Dusan Makavejev
Du¨an Makavejev (Душан Макавејев in Cyrillic) (born 13 October 1932 in Belgrade, Kingdom of Yugoslavia) is a Serbian film director, famous for his groundbreaking films of Yugoslav cinema in the late 1960s and early 1970s. His first three feature films Man Is Not a Bird (1965), Love Affair (1967), and Innocence Unprotected (1968) won Du¨an Makavejev international acclaim, but his next movie WR: Mysteries of the Organism (1971), due to sexual-political content, was banned in Yugoslavia and resulted in Makavejev’s exile, which ended only in 1988. Sweet Movie, with its explicit depictions of sex, urination also relegated the film to art house audiences and has been banned in several places. There was a span of seven years before he released his next film, Montenegro. It was a successful (and more conventional) black comedy. The Coca-Cola Kid, set in Australia, is perhaps his most accessible picture, featuring performances by Eric Roberts and Greta Scacchi.
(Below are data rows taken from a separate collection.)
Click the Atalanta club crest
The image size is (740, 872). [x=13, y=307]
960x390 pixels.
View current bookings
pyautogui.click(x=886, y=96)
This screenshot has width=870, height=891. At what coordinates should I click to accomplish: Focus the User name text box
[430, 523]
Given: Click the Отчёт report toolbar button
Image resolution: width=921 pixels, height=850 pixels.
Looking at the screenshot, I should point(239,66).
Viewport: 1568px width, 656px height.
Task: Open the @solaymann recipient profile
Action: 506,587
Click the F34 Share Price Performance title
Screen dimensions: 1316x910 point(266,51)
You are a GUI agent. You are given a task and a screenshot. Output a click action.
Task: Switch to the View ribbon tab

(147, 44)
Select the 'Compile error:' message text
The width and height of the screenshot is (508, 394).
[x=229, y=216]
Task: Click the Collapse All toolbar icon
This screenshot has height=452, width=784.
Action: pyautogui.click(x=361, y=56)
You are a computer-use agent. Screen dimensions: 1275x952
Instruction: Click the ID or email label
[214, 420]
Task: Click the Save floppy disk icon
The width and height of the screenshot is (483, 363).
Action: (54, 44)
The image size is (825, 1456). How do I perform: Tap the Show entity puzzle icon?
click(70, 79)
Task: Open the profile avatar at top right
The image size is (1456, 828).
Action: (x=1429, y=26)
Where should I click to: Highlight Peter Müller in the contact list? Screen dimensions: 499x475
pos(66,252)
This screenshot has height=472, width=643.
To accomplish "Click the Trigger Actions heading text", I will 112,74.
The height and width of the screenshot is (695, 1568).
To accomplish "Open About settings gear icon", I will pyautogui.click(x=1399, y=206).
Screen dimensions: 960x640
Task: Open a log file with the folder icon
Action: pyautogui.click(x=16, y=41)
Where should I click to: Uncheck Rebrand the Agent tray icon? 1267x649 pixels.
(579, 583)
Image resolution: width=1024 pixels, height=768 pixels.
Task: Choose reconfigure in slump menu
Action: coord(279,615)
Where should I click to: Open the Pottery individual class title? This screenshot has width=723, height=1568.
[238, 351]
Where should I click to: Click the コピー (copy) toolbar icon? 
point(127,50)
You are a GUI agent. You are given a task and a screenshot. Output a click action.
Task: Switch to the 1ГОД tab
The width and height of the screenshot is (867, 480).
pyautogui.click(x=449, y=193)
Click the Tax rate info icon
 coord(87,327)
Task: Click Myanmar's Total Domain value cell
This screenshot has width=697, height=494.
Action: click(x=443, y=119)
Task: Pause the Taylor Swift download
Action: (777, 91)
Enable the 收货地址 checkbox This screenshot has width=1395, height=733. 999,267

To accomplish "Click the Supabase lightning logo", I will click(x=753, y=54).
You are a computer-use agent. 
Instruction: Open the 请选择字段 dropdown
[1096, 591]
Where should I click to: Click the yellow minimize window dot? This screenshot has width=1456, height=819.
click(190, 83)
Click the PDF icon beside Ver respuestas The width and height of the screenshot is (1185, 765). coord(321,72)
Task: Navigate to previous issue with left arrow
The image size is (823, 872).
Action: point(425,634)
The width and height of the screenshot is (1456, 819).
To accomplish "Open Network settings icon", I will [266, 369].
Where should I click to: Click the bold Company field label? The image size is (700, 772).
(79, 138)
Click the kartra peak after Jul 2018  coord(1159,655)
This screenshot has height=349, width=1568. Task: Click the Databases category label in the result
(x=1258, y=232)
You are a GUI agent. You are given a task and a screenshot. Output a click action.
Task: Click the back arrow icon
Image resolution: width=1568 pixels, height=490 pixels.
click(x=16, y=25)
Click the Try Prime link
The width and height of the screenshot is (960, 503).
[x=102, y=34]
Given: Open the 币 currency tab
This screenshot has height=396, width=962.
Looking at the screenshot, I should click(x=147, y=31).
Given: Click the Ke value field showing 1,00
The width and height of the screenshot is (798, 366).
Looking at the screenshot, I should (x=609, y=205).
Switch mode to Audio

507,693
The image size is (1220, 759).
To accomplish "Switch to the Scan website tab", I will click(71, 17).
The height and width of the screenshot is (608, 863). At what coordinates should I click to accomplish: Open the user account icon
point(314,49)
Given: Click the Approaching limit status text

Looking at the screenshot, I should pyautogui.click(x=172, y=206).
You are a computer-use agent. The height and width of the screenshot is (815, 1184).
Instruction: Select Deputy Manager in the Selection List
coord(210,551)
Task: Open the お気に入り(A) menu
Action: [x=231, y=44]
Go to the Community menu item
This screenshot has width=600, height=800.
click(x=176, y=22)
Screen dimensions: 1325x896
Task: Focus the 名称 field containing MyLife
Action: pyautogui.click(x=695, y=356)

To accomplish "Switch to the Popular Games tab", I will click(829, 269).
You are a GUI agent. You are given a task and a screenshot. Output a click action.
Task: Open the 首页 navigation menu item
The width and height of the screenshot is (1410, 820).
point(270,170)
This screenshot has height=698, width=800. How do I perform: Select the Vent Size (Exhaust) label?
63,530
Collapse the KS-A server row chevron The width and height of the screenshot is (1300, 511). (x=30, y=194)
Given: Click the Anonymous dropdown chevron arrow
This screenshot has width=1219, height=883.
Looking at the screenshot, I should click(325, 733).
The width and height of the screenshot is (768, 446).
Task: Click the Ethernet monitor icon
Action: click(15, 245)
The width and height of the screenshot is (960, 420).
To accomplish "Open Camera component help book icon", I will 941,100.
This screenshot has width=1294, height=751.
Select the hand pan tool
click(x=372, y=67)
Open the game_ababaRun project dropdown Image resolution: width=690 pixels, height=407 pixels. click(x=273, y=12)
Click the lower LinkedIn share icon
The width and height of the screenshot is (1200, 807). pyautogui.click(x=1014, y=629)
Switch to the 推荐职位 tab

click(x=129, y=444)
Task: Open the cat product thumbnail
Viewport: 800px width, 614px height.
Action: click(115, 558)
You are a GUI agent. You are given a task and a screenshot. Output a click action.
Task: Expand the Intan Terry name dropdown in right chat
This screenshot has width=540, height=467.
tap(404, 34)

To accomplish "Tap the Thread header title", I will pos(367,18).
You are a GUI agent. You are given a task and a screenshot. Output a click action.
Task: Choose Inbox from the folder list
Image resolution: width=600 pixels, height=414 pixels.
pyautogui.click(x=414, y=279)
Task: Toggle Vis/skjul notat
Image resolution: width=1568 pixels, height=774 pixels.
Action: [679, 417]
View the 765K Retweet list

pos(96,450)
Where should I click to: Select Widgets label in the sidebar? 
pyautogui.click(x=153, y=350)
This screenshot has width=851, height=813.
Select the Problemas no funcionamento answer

Of the latter part of his career, Bright Lights Film Journal summed it up in a paragraph: « Makavejev’s post-WR career has been halting at best. Sweet Movie (1974) was widely reviled both critically and commercially, and banned in Canada after the leading lady walked off the film in disgust. Montenegro (1981) garnered mixed reviews, while Coca-Cola Kid (1985) was seen as a failed attempt to make a commercial film. Manifesto (1989) won kudos but not audiences; The Gorilla Bathes at Noon (1993) was criticized for its aimless plot; A Hole in the Soul (1995) is a rarely seen self-portrait less than an hour long; and Danish Girls Show Everything (1996) is a comic anthology to which he contributed an entry, unscreened. »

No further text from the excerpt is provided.